The Citizens Medical Center in Texas has taken a serious stand against obesity, refusing to hire anyone with a BMI over 35.
The hospital implemented the policy last year but a new article from the Texas Tribune has brought renewed interest to the hospitals policy.
To put the hospitals policy in perspective a 5’5″ person can not weigh more than 210 pounds.
According to the hospital administrators want employee physiques to “fit with a representational image or specific mental projection of the job of a healthcare professional.”
The policy is 100 percent legal since only the state of Michigan and six in individual cities have discrimination laws that protect over weight people.

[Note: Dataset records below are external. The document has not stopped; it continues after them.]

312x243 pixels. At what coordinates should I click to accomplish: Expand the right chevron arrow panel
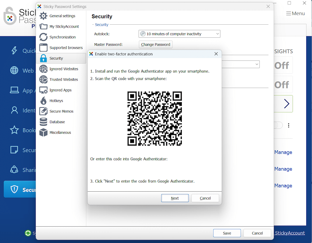click(x=286, y=104)
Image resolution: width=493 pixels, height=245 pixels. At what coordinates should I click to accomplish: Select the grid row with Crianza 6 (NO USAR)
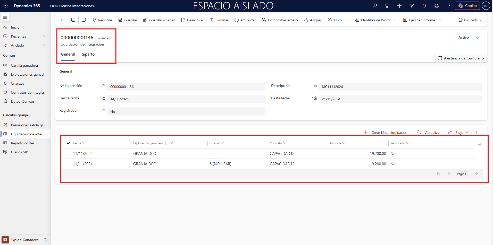220,164

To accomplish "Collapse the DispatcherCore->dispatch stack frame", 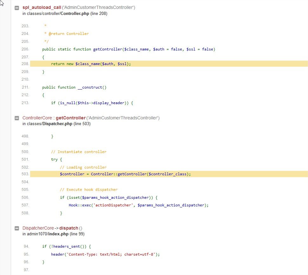I will pos(17,228).
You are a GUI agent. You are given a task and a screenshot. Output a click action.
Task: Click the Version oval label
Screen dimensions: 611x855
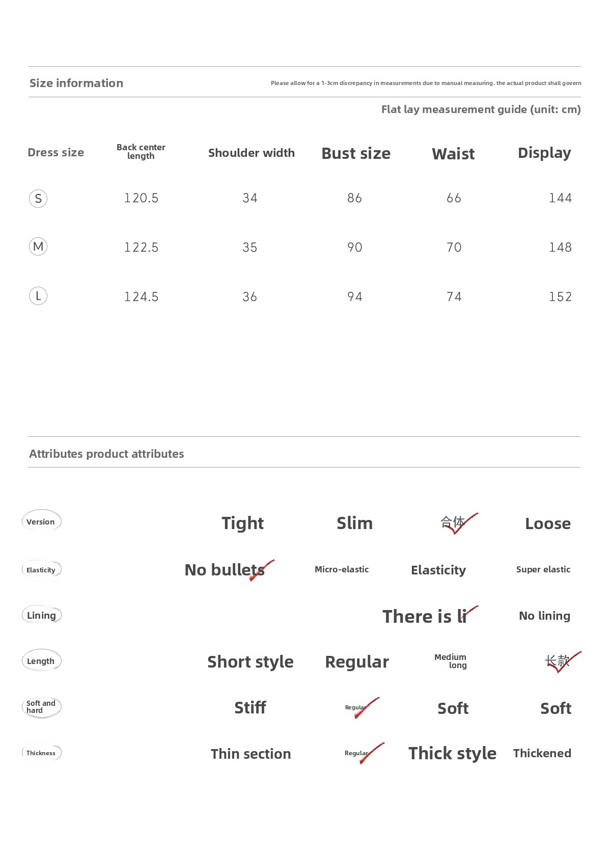point(41,521)
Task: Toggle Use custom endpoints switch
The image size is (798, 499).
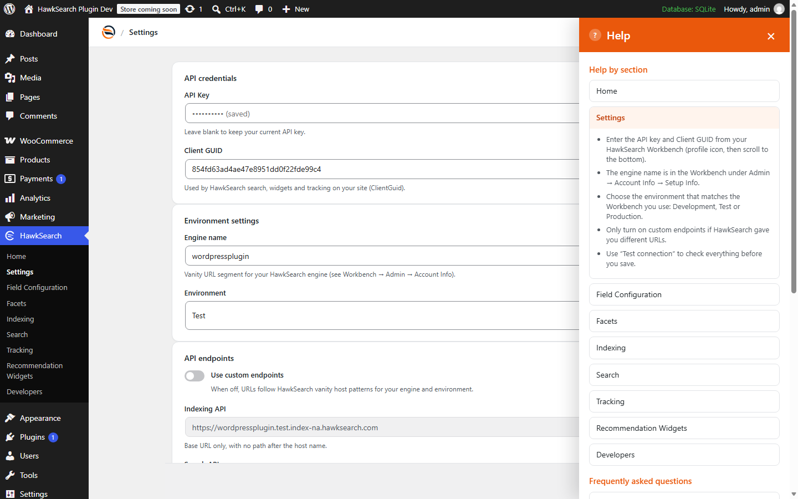Action: click(x=195, y=376)
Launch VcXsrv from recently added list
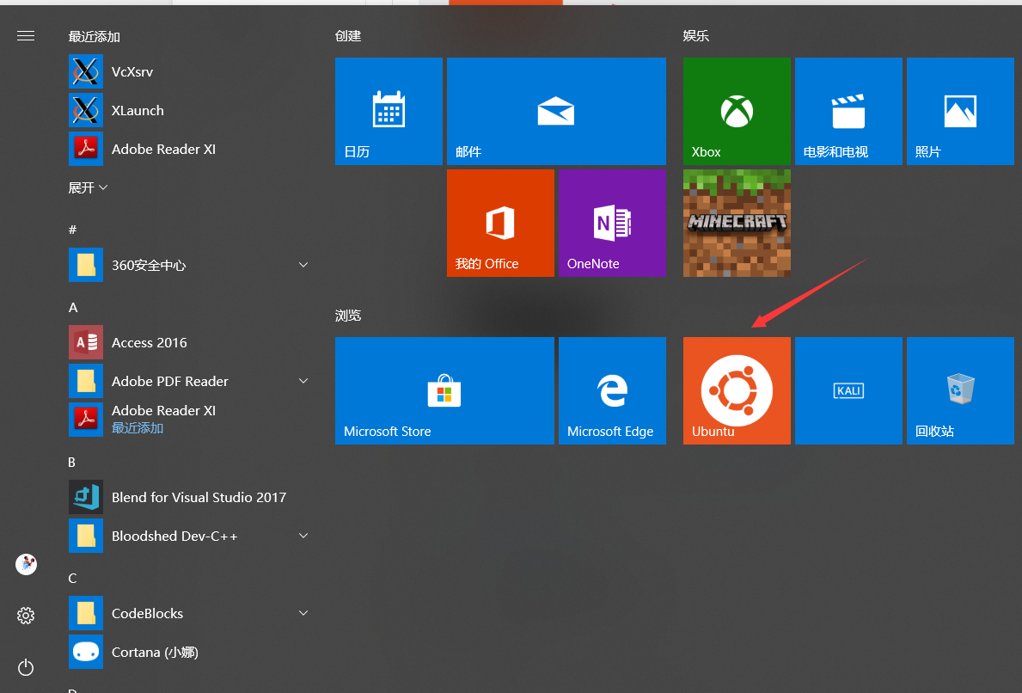 [132, 71]
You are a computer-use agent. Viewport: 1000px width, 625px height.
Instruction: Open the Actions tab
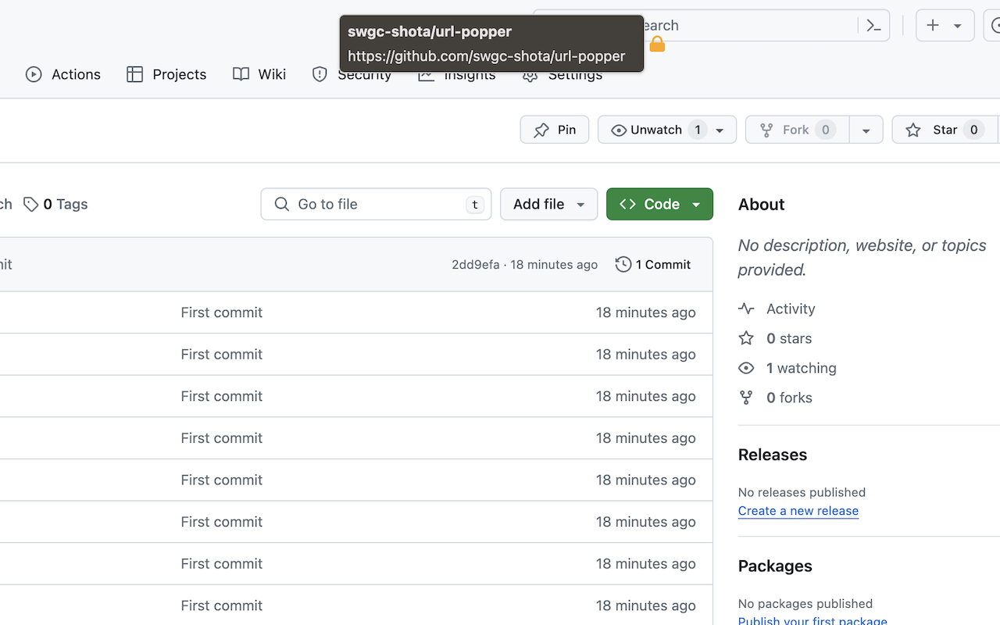pos(63,74)
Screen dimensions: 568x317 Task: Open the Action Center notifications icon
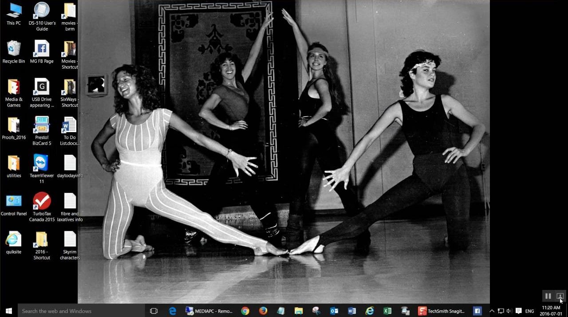point(518,311)
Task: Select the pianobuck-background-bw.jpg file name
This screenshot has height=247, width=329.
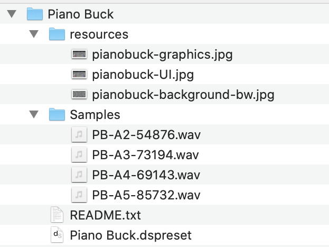Action: pyautogui.click(x=183, y=95)
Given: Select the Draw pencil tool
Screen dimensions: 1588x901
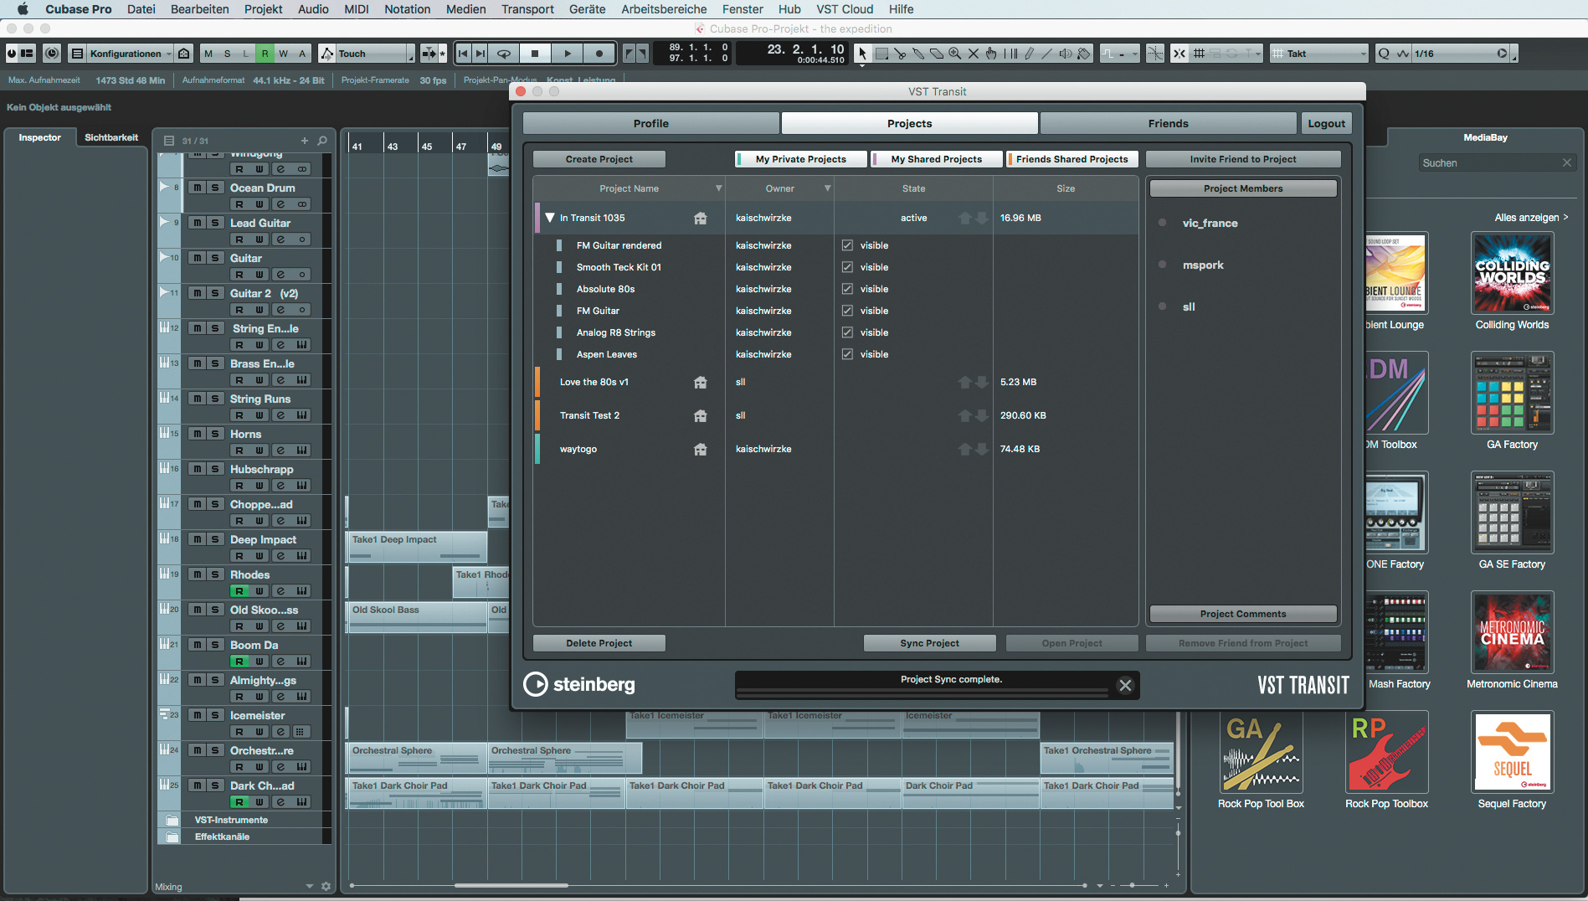Looking at the screenshot, I should pyautogui.click(x=1029, y=54).
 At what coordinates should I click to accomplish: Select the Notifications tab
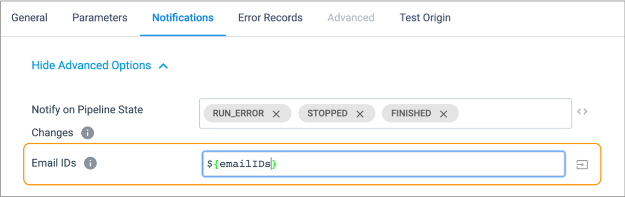pos(183,17)
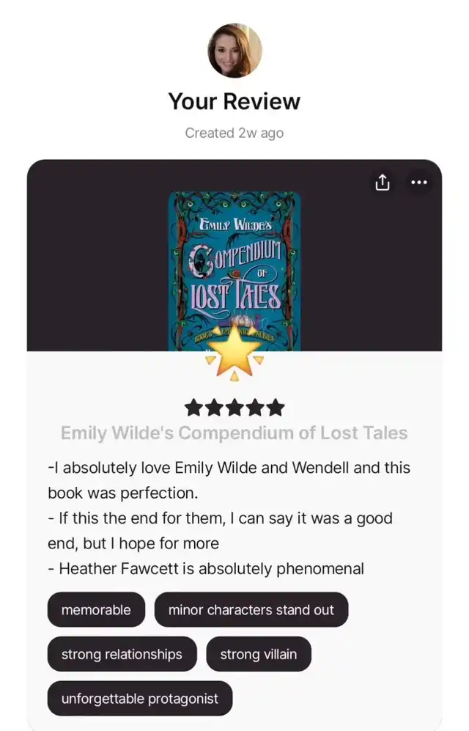This screenshot has height=731, width=469.
Task: Click the second rating star
Action: click(214, 408)
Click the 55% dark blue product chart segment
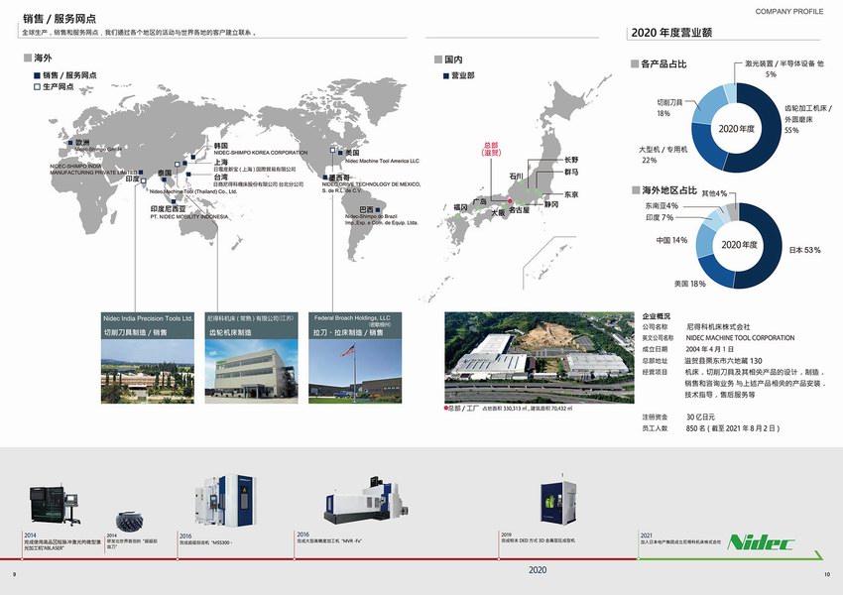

Many hospitals refuse to hire workers who smoke and some legal experts believe the Citizens Medical Center policy could lead to a lawsuit that frames obesity as a disability.
Suzanne Lucas for CBS News write:
“On the one hand, it makes sense that your health care provider is, well, healthy,”
The hospital also bans underweight workers which could help administrators argue that they are not focusing hate against obese people.
It’s still unclear what type of actions the hospital would take if their star doctors became obese or lost too much weight, at this time they have not been faced with that type of decision.
Oddly enough the hospitals policy does not point to higher costs of care for obese workers or claim that they can not do the job well enough to be employed, instead the hospital says it comes down to appearance issues that leave many patients feeling uncomfortable when obese workers provide them with care. Seniors 65 and older are the group most likely to complain about being watched after by an obese hospital employee.